Thumb-2 includes a number of powerful instructions that reduce the cycle count for basic operations. Reducing the cycle count means you can do the job at hand with a significant reduction in CPU power consumption. Consider, for example, a 16-bit multiply (Figure 1). Performing this operation on an 8-bit 8051-based MCU would take 48 clock cycles and 48 bytes. Using a 16-bit core such as C166, this operation would be in the range of 8 clock cycles and 8 bytes. In contrast, on a Cortex-M3 core using Thumb-2, this is done in a single cycle and uses only two bytes of flash. The Cortex-M3 saves power by using fewer clock cycles to do the same job and by using much less flash memory and therefore far fewer accesses to flash to achieve the end result (in addition to potentially fitting the application into a smaller flash and reducing overall system power).
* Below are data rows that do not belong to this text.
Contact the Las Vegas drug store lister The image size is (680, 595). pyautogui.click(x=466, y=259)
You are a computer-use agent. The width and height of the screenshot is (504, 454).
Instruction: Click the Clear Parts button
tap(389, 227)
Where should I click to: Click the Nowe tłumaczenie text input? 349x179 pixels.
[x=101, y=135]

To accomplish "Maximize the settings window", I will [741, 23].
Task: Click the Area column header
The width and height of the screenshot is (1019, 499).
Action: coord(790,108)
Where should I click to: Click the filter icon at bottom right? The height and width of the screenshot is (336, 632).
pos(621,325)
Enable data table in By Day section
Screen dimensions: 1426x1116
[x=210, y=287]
We could spend a lot more time examining the Thumb-2 instruction set, but this example should give a sense of its potential for power saving.

Figure 1: Cycle Count Comparison for a 16-bit Multiply

Power-Saving Interrupt Controller Techniques

The interrupt controller (nested vectored interrupt controller or NVIC) in the Cortex-M architecture also plays a role in reducing CPU consumption. The Cortex-M3 NVIC takes just 12 cycles to get from the interrupt request to executing the interrupt code, compared to the “up to” 42 cycles that it took previously on the ARM7-TDMI, clearly bringing a benefit in efficiency and reducing wasted time for the CPU. In addition to the fast entry to the interrupt routine, the NVIC also man- ages moving from one interrupt routine to another much more efficiently.
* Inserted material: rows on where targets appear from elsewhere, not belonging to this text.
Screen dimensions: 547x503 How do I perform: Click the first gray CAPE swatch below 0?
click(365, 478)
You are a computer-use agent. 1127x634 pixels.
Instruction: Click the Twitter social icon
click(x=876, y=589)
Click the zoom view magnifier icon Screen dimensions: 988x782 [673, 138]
On the ARM7-TDMI implementations, it was necessary to spend cycles moving from the interrupt routine back to the main application, and then back into the next interrupt routine, burning up to 42 cycles between interrupt service routines on just “push-and-pop” functions. The Cortex-M NVIC enables a much more efficient method for accomplishing this task called “tail-chaining.” This method uses a simple 6-cycle process for getting the necessary information to run the next service routine. With tail-chaining, there is no need to do a full push-and-pop cycle, resulting in an overall savings of 65 percent in clock cycles to manage interrupts (Figure 2).

Figure 2: Interrupt Response on ARM7 and Cortex-M3

Power-Saving Memory Considerations

Memory interfaces and memory accelerators can make a significant impact on how much power the CPU consumes. Branches and jumps in the code have the effect of flushing the pipeline feeding instructions to the CPU, and in that case the CPU will stall for a number of cycles while the pipeline is refilled. On a Cortex-M3 or Cortex-M4, the CPU is equipped with a 3-stage pipeline. Flushing this pipeline will cause the CPU to stall for three cycles—even longer if there are wait- states on the flash—while it is refilled. These stalls waste power because effectively nothing useful is happening. To help mitigate the delay, the Cortex-M3 and M4 cores include a function called Speculative Fetch, which upon fetching a branch in the pipeline will also fetch the likely branch target. If that branch is taken, then the Speculative Fetch will have reduced the stall by one cycle. While this feature is useful, it is clearly not enough, and many vendors of Cortex-M devices add their own IP to enhance this capability.

Consider, for example, different approaches to instruction caches used in popular ARM Cortex-M class MCUs. An MCU with a simple instruction cache, such as an EFM32 de- vice from Silicon Labs, may store 128 x 32 (512 bytes) of the most recently executed instructions with logic to determine if the requested address is in the cache or not. The EFM32 reference manuals suggest a typical application will get a >70 percent hit rate on this cache, meaning far fewer flash accesses and faster execution of the code, and an overall reduction in power consumption.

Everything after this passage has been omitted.